A velha jabuticabeira
* Por
Maria Eugênia Amaral
Ela foi totalmente
serrada. Não sobrou um único pedaço visível. Era uma bela e frondosa
jabuticabeira que florescia dando frutos doces como o mel e que um dia, já
velha, foi substituída por um muro. Algumas fileiras de tijolos, cimento,
reboco... Um muro frio e seco.
Argamassa no lugar de
polpas saborosas e suculentas. Que troca! Mas as linhas retas de demarcação de
propriedade eram mais importantes que uma tortuosa senhora jabuticabeira. E
ela, sem conhecer os limites dos homens, vicejara exatamente na divisa de
propriedades vizinhas. Pagou caro: foi ceifada, sem piedade.
Os anos se passaram e
as posses mudaram de mãos, de escrituras, de controle.
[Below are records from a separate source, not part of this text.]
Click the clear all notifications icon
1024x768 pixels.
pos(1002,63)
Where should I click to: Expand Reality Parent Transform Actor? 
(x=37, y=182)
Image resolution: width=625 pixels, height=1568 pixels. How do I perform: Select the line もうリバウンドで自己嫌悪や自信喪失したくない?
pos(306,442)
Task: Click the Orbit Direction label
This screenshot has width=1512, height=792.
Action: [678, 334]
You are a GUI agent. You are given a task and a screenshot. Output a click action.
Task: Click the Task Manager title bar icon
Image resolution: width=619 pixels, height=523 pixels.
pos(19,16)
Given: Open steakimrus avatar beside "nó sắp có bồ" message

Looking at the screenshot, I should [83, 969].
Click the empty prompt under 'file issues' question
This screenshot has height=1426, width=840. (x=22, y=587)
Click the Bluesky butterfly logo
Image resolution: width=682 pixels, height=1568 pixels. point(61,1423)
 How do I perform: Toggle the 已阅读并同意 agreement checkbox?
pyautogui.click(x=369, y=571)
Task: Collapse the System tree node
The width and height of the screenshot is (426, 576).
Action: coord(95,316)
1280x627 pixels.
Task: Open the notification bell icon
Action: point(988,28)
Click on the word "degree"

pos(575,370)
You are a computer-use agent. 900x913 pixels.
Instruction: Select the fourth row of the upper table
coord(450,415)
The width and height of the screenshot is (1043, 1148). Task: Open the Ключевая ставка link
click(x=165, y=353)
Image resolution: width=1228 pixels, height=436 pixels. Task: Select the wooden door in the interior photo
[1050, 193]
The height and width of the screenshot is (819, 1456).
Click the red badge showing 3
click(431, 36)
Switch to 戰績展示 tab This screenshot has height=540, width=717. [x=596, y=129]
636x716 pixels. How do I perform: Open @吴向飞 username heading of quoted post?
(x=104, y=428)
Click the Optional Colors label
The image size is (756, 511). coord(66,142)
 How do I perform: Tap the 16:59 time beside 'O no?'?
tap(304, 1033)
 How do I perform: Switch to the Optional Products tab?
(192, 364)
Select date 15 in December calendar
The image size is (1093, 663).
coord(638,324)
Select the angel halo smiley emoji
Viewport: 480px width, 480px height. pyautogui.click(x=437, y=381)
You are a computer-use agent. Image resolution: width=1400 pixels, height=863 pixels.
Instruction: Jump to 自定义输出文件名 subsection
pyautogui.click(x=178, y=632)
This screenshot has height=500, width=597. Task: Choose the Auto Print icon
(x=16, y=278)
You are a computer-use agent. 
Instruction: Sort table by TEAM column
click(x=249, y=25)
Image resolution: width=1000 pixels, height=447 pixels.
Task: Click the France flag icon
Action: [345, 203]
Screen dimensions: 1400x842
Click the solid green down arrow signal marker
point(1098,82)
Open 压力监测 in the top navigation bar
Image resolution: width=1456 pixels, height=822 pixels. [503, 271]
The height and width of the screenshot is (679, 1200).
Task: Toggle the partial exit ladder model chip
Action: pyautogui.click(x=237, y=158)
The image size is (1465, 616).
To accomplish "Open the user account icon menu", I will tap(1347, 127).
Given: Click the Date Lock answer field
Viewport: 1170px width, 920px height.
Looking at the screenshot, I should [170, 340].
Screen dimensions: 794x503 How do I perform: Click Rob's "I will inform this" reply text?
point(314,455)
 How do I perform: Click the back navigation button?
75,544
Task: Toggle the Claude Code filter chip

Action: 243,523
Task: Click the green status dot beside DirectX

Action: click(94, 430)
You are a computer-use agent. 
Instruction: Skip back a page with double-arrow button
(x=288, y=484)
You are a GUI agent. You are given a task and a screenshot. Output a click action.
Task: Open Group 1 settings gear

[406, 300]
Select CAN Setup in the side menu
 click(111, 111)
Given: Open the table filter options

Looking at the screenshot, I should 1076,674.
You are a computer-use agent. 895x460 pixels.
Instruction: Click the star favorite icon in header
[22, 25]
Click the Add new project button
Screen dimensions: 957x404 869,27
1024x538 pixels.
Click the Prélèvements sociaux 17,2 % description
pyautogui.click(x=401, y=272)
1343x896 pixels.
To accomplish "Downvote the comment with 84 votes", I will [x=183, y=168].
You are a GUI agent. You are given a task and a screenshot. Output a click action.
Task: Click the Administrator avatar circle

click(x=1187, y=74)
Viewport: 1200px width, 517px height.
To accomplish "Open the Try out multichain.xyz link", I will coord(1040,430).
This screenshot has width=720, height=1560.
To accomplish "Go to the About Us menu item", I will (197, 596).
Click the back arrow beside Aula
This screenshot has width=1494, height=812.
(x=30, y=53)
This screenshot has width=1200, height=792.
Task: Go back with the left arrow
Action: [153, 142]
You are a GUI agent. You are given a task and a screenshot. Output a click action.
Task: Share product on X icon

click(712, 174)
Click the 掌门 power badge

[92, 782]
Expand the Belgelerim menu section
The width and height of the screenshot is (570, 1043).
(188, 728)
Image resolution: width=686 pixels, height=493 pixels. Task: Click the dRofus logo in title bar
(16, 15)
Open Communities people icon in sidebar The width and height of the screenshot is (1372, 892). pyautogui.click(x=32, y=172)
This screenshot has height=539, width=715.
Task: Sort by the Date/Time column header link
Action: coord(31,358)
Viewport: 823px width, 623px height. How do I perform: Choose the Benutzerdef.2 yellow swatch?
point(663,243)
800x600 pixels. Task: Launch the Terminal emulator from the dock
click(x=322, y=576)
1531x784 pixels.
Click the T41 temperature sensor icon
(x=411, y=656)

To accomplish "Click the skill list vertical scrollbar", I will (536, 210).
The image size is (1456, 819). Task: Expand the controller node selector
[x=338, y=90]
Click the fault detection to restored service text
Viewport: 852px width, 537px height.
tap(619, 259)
Os meninos que haviam se
fartado de comer jabuticabas, cresceram, tiveram filhos, tornaram-se
respeitáveis proprietários. E o muro envelheceu.
No mesmo lote sobraram
duas outras jabuticabeiras que, ao acaso, haviam nascido longe dos limites
murados. Estas foram poupadas. E cresceram. Mas seus frutos não eram bons, não
tinham sabor. Estavam sempre bichados e pareciam cheios de areia. Apesar de
produzirem jabuticabas imprestáveis, as árvores, viçosas, foram mantidas no
jardim do novo prédio. Eram esteticamente interessantes, convenientemente
decorativas, e isso bastava. Ninguém se incomodava com seus frutos intragáveis.
Ninguém mais comia jabuticaba no pé.
As jabuticabeiras são
árvores leves que adoram balançar seus ramos finos, rendados por inúmeras
folhas miúdas. São seres alegres e dançantes. Não perdem um só acorde do vento
e rapidamente sacodem suas cabeleiras verdes.
Muito práticas,
desenvolveram flores e frutos que vicejam firmemente agarrados a seus troncos.
Evolutivamente, se adaptaram para serem dançarinas sem derrubar nenhuma flor.
Bailam e saracoteiam seus finos braços e a densa copa sem perder um único
fruto. São sábias, pois do jeito que balançam e sacodem, se fossem mangueiras
derrubariam todas as mangas ainda verdes, filhotinhas. Mas são jabuticabeiras:
membros da “minha” família botânica, a das Mirtáceas, que inclui as
pitangueiras. (Saiba que eu e outras Eugênias somos seus parentes próximos.
Tenho orgulho em tê-las como primas!)
Um dia, sem alarde,
aquele velho muro começou a descascar. Foi rebocado, retocado, pintado. Não se
passou uma semana e já estava pedindo reparos novamente. Vieram o síndico e o
jardineiro, olharam, mexeram, conversaram e decretaram: “Trabalho malfeito!”.
O pedreiro foi chamado
e obrigado a repetir a obra, apesar de ter posto a culpa no cimento de má
qualidade que o síndico havia comprado. A situação se repetiu. Veio o
engenheiro e examinou: não era umidade nem infiltração. E o muro descascava
novamente, sem ninguém saber por quê.
Fizeram uma reunião do
condomínio e o assunto principal foi o muro. Resolveram cobri-lo com hera. Mas
a trepadeira não vingou. Nos locais em que as gavinhas aderiam, o reboco se
desprendia. Por puro cansaço, o muro caiu no esquecimento. Todos passaram a
evitar aquela parte do jardim.
E chegou a Páscoa. Na
busca por ovos de chocolate, as crianças vasculhavam todo o pátio do prédio.
Mas não encontraram seus presentes comprados pelos pais. Encontraram
jabuticabas, grandes e suculentas, saborosas, sem bichos e sem gosto de areia.
Eram centenas delas, aderidas a uma jovem e forte jabuticabeira que arrebentara
o muro e renascera.
Há pessoas que são
como essa jabuticabeira: têm a capacidade de romper couraças e renascer. E
quando estão presentes influenciam as demais pessoas com sua doçura e sua
força. E eu, que hoje sou um rebroto de pitanga, quero ser uma árvore quando
crescer. Não sei se darei bons frutos, mas garanto que vou dançar sempre que puder.